→ YOUR GOAL
Reproduce each of the following lines word for word.

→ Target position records
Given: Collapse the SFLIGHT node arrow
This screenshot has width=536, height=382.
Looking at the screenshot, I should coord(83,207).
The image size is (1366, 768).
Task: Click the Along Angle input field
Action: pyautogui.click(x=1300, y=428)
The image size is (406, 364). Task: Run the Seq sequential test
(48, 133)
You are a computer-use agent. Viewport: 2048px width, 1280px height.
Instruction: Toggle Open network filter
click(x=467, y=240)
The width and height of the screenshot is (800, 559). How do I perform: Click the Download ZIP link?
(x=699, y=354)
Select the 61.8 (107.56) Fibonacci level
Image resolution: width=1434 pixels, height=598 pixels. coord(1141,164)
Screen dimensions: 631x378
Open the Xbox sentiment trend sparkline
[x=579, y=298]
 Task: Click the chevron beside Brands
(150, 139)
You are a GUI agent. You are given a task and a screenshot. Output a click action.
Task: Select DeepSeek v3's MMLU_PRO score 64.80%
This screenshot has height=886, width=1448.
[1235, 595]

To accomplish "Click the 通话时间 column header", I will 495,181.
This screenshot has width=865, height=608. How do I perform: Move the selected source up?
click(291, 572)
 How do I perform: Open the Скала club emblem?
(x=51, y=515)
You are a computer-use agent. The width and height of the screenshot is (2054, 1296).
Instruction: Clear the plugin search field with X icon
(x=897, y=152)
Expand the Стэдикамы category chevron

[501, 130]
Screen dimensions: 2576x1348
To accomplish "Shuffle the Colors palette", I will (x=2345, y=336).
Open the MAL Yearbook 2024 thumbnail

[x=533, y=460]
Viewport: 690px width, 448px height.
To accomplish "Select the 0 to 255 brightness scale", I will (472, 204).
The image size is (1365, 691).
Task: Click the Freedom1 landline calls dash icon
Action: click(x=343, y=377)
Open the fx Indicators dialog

→ RESULT BELOW
Given: Collapse the SFLIGHT node arrow
This screenshot has width=536, height=382.
Looking at the screenshot, I should coord(83,207).
The image size is (1366, 768).
Task: Click the Along Angle input field
Action: pyautogui.click(x=1300, y=428)
The image size is (406, 364). Task: Run the Seq sequential test
(48, 133)
You are a computer-use agent. Viewport: 2048px width, 1280px height.
Instruction: Toggle Open network filter
click(x=467, y=240)
The width and height of the screenshot is (800, 559). How do I perform: Click the Download ZIP link?
(x=699, y=354)
Select the 61.8 (107.56) Fibonacci level
Image resolution: width=1434 pixels, height=598 pixels. coord(1141,164)
Screen dimensions: 631x378
Open the Xbox sentiment trend sparkline
[x=579, y=298]
 Task: Click the chevron beside Brands
(150, 139)
You are a GUI agent. You are given a task and a screenshot. Output a click action.
Task: Select DeepSeek v3's MMLU_PRO score 64.80%
This screenshot has height=886, width=1448.
[1235, 595]

To accomplish "Click the 通话时间 column header", I will 495,181.
This screenshot has width=865, height=608. How do I perform: Move the selected source up?
click(291, 572)
 How do I perform: Open the Скала club emblem?
(x=51, y=515)
You are a computer-use agent. The width and height of the screenshot is (2054, 1296).
Instruction: Clear the plugin search field with X icon
(x=897, y=152)
Expand the Стэдикамы category chevron

[501, 130]
Screen dimensions: 2576x1348
To accomplish "Shuffle the Colors palette", I will (x=2345, y=336).
Open the MAL Yearbook 2024 thumbnail

[x=533, y=460]
Viewport: 690px width, 448px height.
To accomplish "Select the 0 to 255 brightness scale", I will (472, 204).
The image size is (1365, 691).
Task: Click the Freedom1 landline calls dash icon
Action: click(x=343, y=377)
Open the fx Indicators dialog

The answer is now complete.